Stuck macht sich "Sorgen" um die Formel 1

  • 09. September 2007 - 19:45 Uhr

    'Motorsport-Total.com'-Experte Hans-Joachim Stuck über mögliche Folgen des Spionageskandals und die Situation in der Weltmeisterschaft


    (Motorsport-Total.com/Premiere) - Der Spionageskandal um McLaren-Mercedes war an diesem Wochenende in Monza natürlich das bestimmende Thema, mit dem sich auch 'Motorsport-Total.com'-Experte Hans-Joachim Stuck auseinandersetzen musste: "Ich mache mir große Sorgen um die Formel 1! Der Spionageskandal schadet dem Sport, und für Mercedes-Benz ist so etwas der Super-GAU", analysierte er.

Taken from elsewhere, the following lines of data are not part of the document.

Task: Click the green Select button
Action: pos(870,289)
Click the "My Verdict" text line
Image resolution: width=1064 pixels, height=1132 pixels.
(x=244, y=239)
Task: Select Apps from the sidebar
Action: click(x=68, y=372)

    "Die FIA muss handeln und Zeichen setzen", erklärte der ehemalige Formel-1-Pilot. "Ich hoffe, dass die Strafe im Sinne des Sports ausgesprochen wird. Die Aberkennung der McLaren-Konstrukteurspunkte wäre eine angemessene Strafe. Ron Dennis muss damit rechnen, dass er von Seiten Mercedes' Schwierigkeiten bekommt. Es müssen Köpfe rollen, weil einer immer hinhalten muss und das meistens der Chef ist. Das dicke Ende kommt für Ron Dennis noch: Die Urteile stehen an und er hat mit weitreichenden Konsequenzen zu rechnen."

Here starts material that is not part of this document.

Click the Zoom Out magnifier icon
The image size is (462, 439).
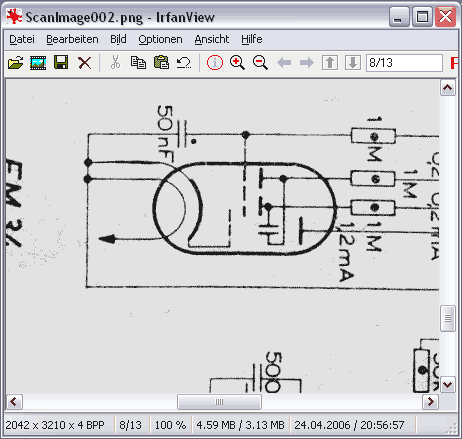(x=260, y=62)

    Sportlich habe McLaren-Mercedes in Monza einen "verdienten" Sieg eingefahren: "Im Ferrari-Heimatland das Ferrari-Team so zu bügeln, ist für die Tifosi und ganz Italien die absolute Höchststrafe. Ich bin mir sicher, dass auch der Papst die Fahne einrollen wird!" Und wie siehst du die WM-Situation, Hans? "Wenn Fernando Alonso seine Performance weiter so hält wie in den letzten beiden Rennen, kann er die WM noch drehen", entgegnete er. "Wenn sie das gleiche Auto haben, dann halte ich Hamilton aber für den Stärkeren!

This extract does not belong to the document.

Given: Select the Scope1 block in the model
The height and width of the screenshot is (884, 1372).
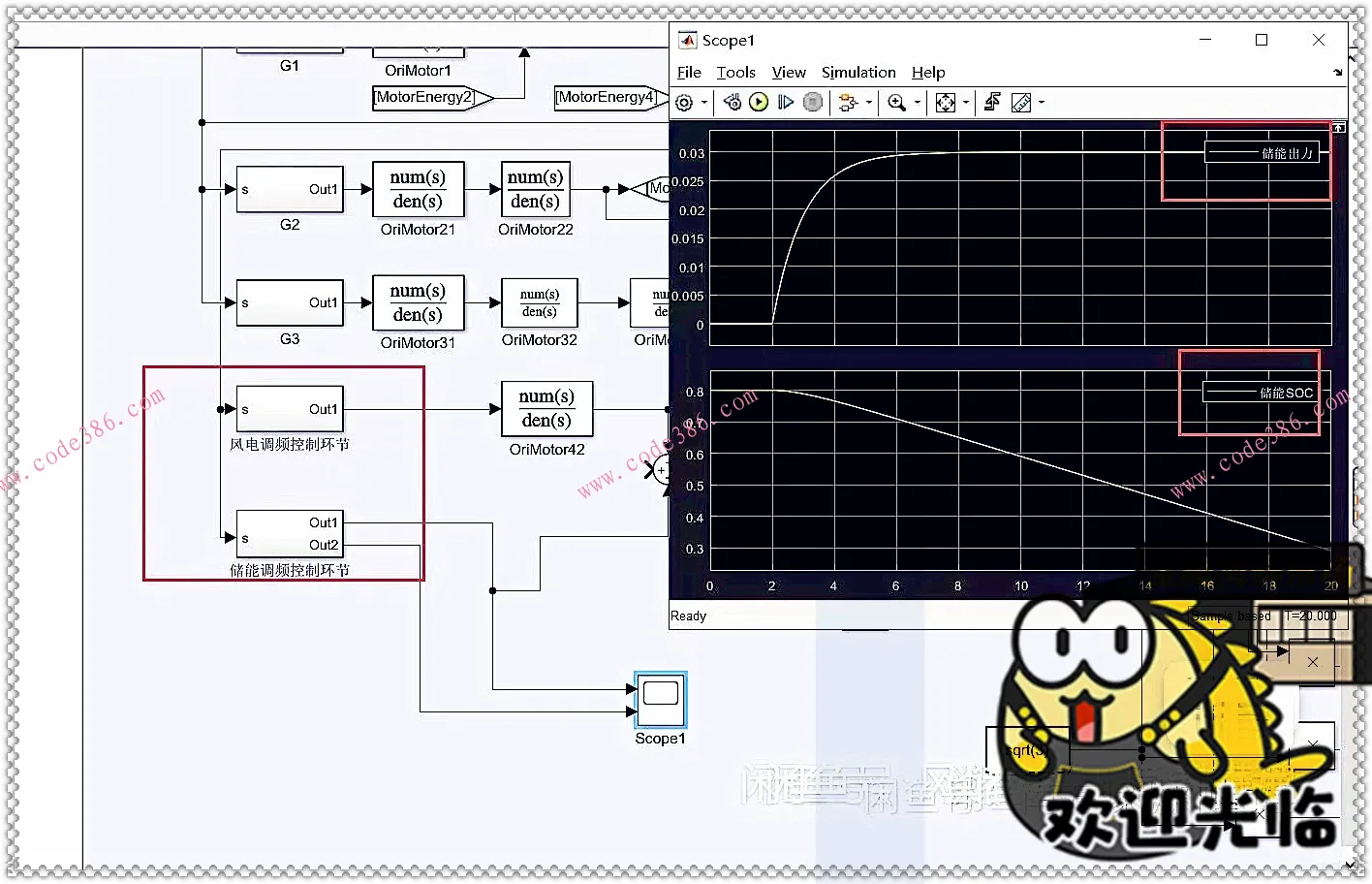Looking at the screenshot, I should point(660,700).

    Und: "Ferrari würde ich auf gar keinen Fall abschreiben."

  • 'Motorsport-Total.com'-Experte Marc Surer analysiert, warum die Spionageaffäre überbewertet wird und wie es in der WM weitergehen könnte


    (Motorsport-Total.com) - Frage: "Marc, McLaren-Mercedes feiert im Ferrari-Land einen Doppelsieg und Ron Dennis verdrückt Freudentränen..."
    Marc Surer: "Die Tränen waren sicherlich einerseits aus Freude, andererseits auch aus Frust, denn was mit dem Team momentan passiert, ist schon hart. Wenn selbst die Polizei auftaucht und ihm mitteilt, dass gegen ihn eine Untersuchung läuft, also nicht nur von FIA-Seite, dann bringt das auch einen coolen Engländer ins Wanken."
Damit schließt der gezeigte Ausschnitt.